Entrevista:O Estado inteligente

sexta-feira, dezembro 22, 2006

MILLÔR

A infância não, a infância dura pouco. A juventude não, a juventude é passageira. A velhice sim. Quando um cara fica velho é pro resto da vida. E cada dia fica mais velho.

A QUANTAS ANDAMOS
AONDE CHEGAMOS

Neste momento em que, afinal, aparecem algumas mulheres defendendo a preservação das rugas, e repudiam botoquicis e cirurgias deformantes, repito a minha posição desde os 20 anos de idade, quando comecei a envelhecer. Defendi isso, entre outros lugares, no belo livro do fotógrafo gaúcho Robinson ACHUTTI e no roteiro Últimos Diálogos, que escrevi para Walter SALLES.


Prefácio para FOTOGRAFIA, de Robinson Achutti

Mas olho, com ternura e profunda identificação, essa cara. E ela me olha, essa cara, não com a cara que tem quando anda pelas ruas, mas com a cara que a sensibilidade – do dedo, do olho, do psíquico? – do fotógrafo fixou. Com um pouco da crueldade de Lucien Freud no ato de apunhalar personalidades, muito do sentimento de Cartier-Bresson diante do trabalho de Munkacsi: "Me mostrou que o instante é a eternidade".

Mas sinto também, nesta foto, condolência e admiração, uma percepção reservada a muito poucos, a revelação do negativo da beleza. Olho nesses olhos que são os meus, e é como se eles me dissessem: "Qualquer idiota pode ser jovem. Em poucos anos se consegue isso. Mas caras jovens são fotograficamente aflitivas. Não têm biografia. Chapas sem emulsão. Lisas. Pois é preciso muito tempo para envelhecer. E muito talento. O supremo talento da sobrevivência".

Esta cara, vejam, olhem bem – o vendaval da vida passou por ela. A história da vida está toda escrita nas sombras e reentrâncias desta fisionomia. Não é só uma foto. É uma epopéia fisionômica.

Cara sulcada. Marcada pelo feliz sofrimento de continuar existindo.
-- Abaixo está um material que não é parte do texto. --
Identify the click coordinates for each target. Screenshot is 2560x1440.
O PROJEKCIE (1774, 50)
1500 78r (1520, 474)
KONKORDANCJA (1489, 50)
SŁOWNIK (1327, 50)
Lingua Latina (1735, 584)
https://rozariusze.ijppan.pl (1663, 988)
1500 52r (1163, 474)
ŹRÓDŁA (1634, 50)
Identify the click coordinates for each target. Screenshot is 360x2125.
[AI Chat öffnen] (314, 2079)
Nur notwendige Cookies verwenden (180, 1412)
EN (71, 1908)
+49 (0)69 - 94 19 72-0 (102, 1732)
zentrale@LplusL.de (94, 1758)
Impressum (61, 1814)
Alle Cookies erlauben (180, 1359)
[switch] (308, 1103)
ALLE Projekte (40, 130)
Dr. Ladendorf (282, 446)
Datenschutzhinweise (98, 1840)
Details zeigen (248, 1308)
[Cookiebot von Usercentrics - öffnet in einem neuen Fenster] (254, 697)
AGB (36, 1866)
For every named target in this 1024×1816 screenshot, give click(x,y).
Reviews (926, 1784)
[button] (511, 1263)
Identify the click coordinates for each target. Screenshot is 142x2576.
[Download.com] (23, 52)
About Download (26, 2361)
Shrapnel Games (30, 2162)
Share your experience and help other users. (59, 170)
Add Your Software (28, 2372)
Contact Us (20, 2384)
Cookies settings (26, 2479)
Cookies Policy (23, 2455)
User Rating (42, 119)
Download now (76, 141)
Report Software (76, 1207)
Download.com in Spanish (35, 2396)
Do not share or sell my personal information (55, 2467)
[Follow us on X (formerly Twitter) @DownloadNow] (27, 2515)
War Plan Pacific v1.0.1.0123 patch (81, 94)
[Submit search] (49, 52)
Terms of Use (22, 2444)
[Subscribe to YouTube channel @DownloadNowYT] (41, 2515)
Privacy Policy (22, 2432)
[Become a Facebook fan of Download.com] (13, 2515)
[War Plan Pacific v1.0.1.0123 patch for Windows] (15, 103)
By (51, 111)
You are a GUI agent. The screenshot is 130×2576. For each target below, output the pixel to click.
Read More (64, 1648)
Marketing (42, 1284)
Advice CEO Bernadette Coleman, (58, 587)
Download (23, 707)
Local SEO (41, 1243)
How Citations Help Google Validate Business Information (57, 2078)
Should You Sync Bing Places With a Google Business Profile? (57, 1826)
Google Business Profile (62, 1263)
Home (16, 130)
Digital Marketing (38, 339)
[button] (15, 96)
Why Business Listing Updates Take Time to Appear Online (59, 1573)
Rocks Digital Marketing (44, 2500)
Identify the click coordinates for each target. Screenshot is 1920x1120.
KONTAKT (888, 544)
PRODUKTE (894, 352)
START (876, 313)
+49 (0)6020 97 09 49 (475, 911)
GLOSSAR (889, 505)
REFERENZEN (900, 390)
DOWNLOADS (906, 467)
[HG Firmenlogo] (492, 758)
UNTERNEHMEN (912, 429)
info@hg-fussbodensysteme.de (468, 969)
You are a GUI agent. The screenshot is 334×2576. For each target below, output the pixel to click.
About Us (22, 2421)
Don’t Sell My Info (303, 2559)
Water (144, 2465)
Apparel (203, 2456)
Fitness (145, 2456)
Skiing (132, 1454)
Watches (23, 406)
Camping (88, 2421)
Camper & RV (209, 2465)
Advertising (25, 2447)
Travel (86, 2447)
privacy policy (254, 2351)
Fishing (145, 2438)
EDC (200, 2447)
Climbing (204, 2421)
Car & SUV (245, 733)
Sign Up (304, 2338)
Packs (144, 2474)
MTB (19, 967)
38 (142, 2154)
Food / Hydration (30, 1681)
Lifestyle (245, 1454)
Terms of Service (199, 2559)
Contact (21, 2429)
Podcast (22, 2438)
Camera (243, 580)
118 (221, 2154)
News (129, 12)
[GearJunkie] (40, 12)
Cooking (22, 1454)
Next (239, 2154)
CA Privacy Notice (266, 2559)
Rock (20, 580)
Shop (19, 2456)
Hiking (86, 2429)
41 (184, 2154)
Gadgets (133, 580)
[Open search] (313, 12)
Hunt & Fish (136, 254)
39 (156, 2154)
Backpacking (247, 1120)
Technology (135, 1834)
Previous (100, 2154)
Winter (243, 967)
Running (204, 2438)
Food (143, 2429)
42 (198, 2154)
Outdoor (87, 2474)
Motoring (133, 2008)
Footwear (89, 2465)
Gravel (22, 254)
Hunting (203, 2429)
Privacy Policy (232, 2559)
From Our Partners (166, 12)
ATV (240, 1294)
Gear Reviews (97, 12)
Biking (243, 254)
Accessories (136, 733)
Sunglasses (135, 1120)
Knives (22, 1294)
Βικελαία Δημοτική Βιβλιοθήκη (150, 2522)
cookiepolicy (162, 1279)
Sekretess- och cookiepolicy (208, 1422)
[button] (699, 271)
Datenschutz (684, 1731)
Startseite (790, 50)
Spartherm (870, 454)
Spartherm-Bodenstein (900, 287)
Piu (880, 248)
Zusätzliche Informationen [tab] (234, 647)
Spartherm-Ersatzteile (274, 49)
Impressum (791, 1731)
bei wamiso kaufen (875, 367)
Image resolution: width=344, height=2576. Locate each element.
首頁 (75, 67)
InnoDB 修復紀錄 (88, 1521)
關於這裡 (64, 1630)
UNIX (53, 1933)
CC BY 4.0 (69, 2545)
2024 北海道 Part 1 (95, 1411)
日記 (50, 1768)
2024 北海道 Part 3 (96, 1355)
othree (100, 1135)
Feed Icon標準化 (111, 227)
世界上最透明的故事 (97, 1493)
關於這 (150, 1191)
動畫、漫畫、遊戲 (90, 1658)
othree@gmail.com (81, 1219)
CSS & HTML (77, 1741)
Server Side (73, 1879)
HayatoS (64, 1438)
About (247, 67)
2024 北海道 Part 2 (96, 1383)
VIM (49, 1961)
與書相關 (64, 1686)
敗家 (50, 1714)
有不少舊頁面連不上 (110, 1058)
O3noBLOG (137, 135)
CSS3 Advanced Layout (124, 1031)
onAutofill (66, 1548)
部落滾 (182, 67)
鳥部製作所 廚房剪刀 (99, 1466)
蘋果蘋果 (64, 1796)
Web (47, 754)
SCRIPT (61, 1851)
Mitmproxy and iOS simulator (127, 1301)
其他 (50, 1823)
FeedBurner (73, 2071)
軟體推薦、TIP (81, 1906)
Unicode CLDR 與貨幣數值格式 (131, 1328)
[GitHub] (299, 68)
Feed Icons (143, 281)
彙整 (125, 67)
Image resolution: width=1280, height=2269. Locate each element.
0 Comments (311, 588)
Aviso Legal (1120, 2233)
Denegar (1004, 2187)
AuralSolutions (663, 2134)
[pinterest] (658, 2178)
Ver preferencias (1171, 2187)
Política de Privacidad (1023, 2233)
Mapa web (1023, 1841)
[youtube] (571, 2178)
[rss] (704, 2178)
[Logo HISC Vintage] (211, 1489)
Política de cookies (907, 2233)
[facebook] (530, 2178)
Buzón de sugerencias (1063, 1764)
Do roteiro Últimos Diálogos:

GONZAGA – Fui descobrindo uma forma de viver dentro e fora do viver normal. Descobri o Não. Que não precisava gostar de gato nem de cachorro (pega Cátia no colo), embora goste muito de Cátia, nem de celtas, escandinavos, políticos, gringos, negros e mulatos. Nem de mulatas, por falar nisso. Eu gostava, meu orgasmo!, era observar a servidão das pessoas à ditadura do gostar. Por que gostar? O que é gostar? Eu detestava – detesto! – classes, gregos, troianos, assírios, sergipanos, grã-finos, militares, acadêmicos e, mais que tudo, intelectuais. E não falo de falsos intelectuais. Falo dos de verdade. Inteligentes, finos, perspicazes, criativos. Falo dos mais admiráveis – que saco! São os piores. Quando não têm drama eles arranjam, os antigos eles conservam, relembram sempre, os que existem, ampliam, esmiúçam.

A humanidade é muito mais feliz do que os intelectuais descrevem. A tragédia é apenas um ou outro momento da história, em um ou outro pedaço da geografia. Tem gente que nasce, vive 70 anos, e morre sem o gozo e a glória de um instante dramático.

MARÍLIA – Morre feliz?

GONZAGA – Por aí. Só não consegui me libertar de gostar... dos velhos. Não consegui me livrar dos velhos. (Aponta, num canto, um pôster de Bertrand Russell.) Aos poucos, com o passar dos anos, eles vieram vindo. Começaram a me atrair, me atraem, estão em mim mesmo. Agora, coisa que não acontecia antes, gosto de mim. (CLOSE. Olha fixo na câmera, um tempo, como se estivesse se olhando num espelho.) Jamais me passaria dizer como aquele escritor, medíocre, aliás, esqueci o nome, que escreveu aquele romance... Esqueci também. (Bate na testa.) Como é mesmo o nome dele?

MARÍLIA – Com esses dados é impossível saber.

GONZAGA – Somerset Magoam! Aos 90 anos disse: "Tenho horror de olhar no espelho essa minha cara chinesa". O coitado não aprendeu nada. Qualquer idiota consegue ser jovem. É preciso muito talento pra envelhecer. Tudo que viveram está escrito nas sombras e desvãos das velhas fisionomias. Pessoas de 70, 80 anos, são epopéias fisionômicas. Caras jovens são aflitivas. Lisas. Não guardam nada. Que saco Henry Fonda moço, John Wayne moço, como a gente vê agora a toda hora na televisão, mostrando a sua fugidia juventude. Eu me amo, agora. (Absolutamente frio.) E eu te amo agora, mais do que naquele momento em que, vendo você partir, descobri isso.